__Task statement__: Nothing but the lines from the one with "Instruction: Select Small thumbnail size" through the end of the records may appear in the answer, each reproduced exactly, pictures omitted.

__Information provided__:

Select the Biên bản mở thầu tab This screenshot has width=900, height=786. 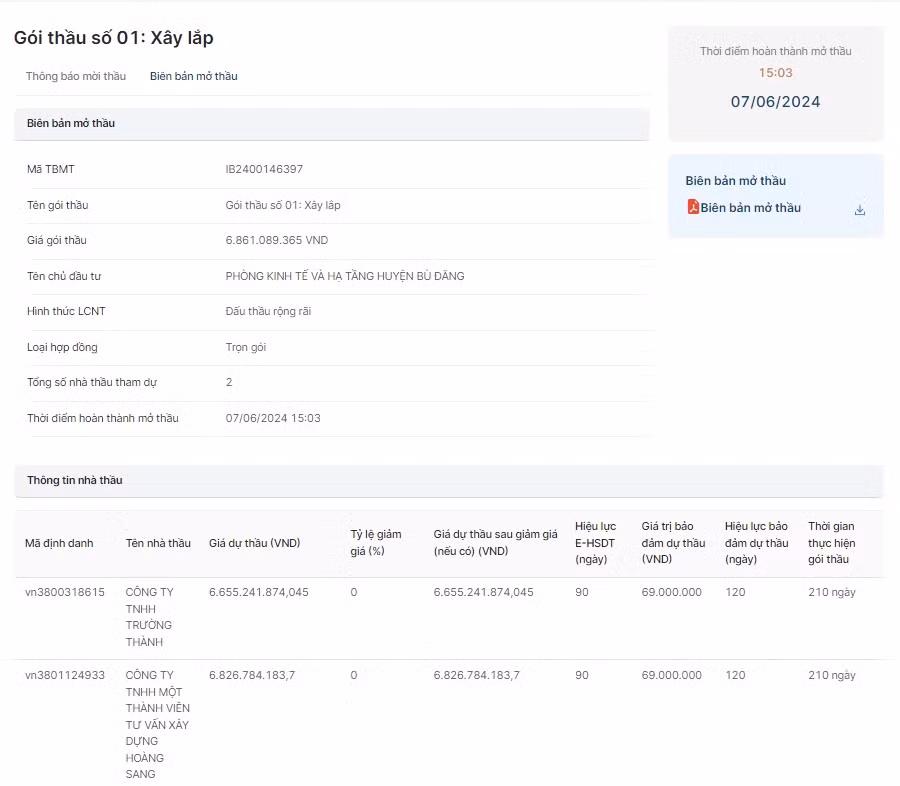[x=194, y=76]
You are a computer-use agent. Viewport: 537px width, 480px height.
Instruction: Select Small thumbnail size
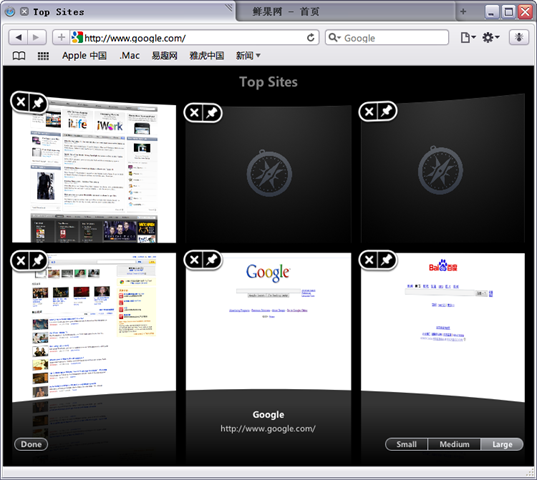point(407,444)
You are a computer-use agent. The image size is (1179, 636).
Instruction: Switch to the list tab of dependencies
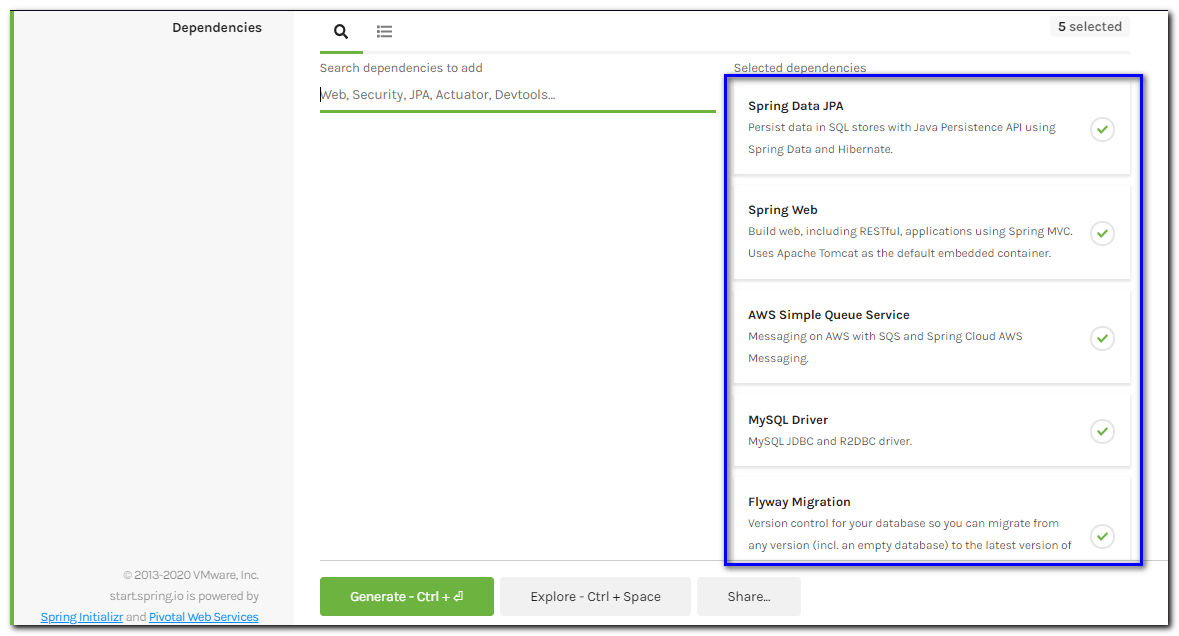coord(384,31)
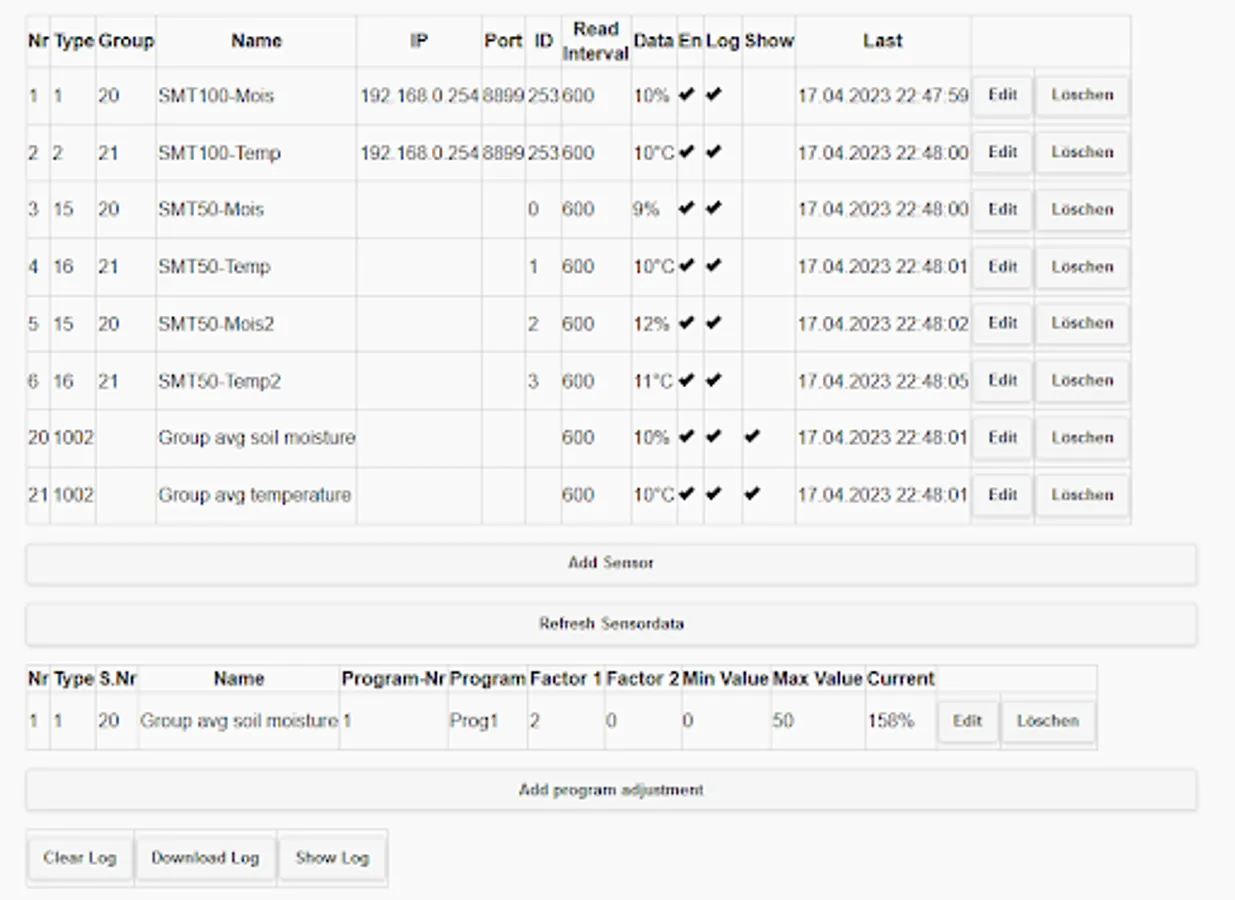Edit the Prog1 program adjustment
1235x900 pixels.
click(967, 721)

__Answer box__:
Instruction: Select Small thumbnail size
point(407,444)
You are a computer-use agent. The image size is (1179, 636).
Instruction: Switch to the list tab of dependencies
coord(384,31)
Edit the Prog1 program adjustment
1235x900 pixels.
click(967, 721)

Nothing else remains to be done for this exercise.